Attitudes on Palliative Care for Adults with Developmental Disabilities.

Intellectual and Developmental Disabilities (IDD) are defined as physical/mental impairments before age 18. Not only are many IDD patients living into adulthood, but deinstitutionalization has also led to most living in community settings. Little is known about end-of-life needs in these adults, and existing literature does not examine attitudes of Canadian providers. Thematic and content analysis examined attitudes of Canadian Pediatric Palliative Care (PPC) practitioners on caring for adults with IDD to identify components of care, which could be improved. An anonymized survey was created (Surveymonkey.com) using open-ended and Likert-scale questions, with thematic/subthematic coding on NVivo11. Initial coding included a codebook, which was refined.
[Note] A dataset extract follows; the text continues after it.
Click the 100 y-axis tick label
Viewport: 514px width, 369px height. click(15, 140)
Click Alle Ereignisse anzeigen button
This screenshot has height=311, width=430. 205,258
Independent coding was compared with initial coding. Coded data were reanalyzed after demographic stratification, results discussed, and consensus reached. All Canadian PPC centers responded through snowball sampling (25 of 36 [70%] practitioners). Major themes covered communication and decision making, lack of resources (including access to appropriate services), and knowledge/skill/experience gaps among adult palliative care and generalist practitioners. Gaps included complex medical conditions of IDD patients, trajectories, and related management. Knowledge ratings of adult palliative care and generalist practitioners by respondents were evenly distributed, but only pediatricians gave ratings of poor or worse. PPC practitioners are comfortable being consulted by adult palliative care and generalist colleagues. However, frequency of consults varied dramatically, from one to two times/month in British Columbia to never. PPC practitioners across Canada identified several major issues and barriers to optimal palliative care for adults with IDD.